### Required action
Where a line of the data holds the word "computer", copy that line.

### Given information
== Segment start ==
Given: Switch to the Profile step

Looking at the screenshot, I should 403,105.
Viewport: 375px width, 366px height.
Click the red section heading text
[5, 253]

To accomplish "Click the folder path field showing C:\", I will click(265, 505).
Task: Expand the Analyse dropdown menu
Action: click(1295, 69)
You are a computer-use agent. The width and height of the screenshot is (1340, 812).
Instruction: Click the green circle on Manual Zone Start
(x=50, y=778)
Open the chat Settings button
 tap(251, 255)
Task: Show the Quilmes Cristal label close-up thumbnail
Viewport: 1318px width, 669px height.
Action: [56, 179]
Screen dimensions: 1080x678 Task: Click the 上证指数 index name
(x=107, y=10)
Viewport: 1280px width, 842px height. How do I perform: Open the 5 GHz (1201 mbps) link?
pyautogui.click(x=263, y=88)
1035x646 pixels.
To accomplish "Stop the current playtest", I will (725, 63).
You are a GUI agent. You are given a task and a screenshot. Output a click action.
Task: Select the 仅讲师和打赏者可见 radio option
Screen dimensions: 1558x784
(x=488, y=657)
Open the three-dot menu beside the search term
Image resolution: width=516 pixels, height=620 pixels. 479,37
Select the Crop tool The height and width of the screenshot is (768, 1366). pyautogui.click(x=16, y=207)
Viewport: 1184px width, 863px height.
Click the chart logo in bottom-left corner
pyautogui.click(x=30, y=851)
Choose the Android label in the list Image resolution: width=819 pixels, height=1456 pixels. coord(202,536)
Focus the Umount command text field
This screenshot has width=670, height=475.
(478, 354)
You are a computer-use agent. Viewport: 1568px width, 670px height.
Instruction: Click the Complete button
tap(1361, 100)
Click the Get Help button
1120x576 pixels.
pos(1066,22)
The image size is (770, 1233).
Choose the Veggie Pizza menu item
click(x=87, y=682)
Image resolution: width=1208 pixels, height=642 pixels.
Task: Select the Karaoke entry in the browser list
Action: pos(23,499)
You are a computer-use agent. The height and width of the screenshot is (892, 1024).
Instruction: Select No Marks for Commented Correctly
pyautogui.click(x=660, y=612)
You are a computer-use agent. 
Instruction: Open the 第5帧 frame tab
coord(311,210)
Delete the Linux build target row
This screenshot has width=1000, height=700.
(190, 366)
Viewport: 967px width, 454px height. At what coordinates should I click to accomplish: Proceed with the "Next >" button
== Segment end ==
### Task result
You are a computer-use agent. The width and height of the screenshot is (1340, 812).
You are a computer-use agent. Viewport: 1568px width, 670px height.
You are a computer-use agent. The height and width of the screenshot is (892, 1024).
You are a computer-use agent. 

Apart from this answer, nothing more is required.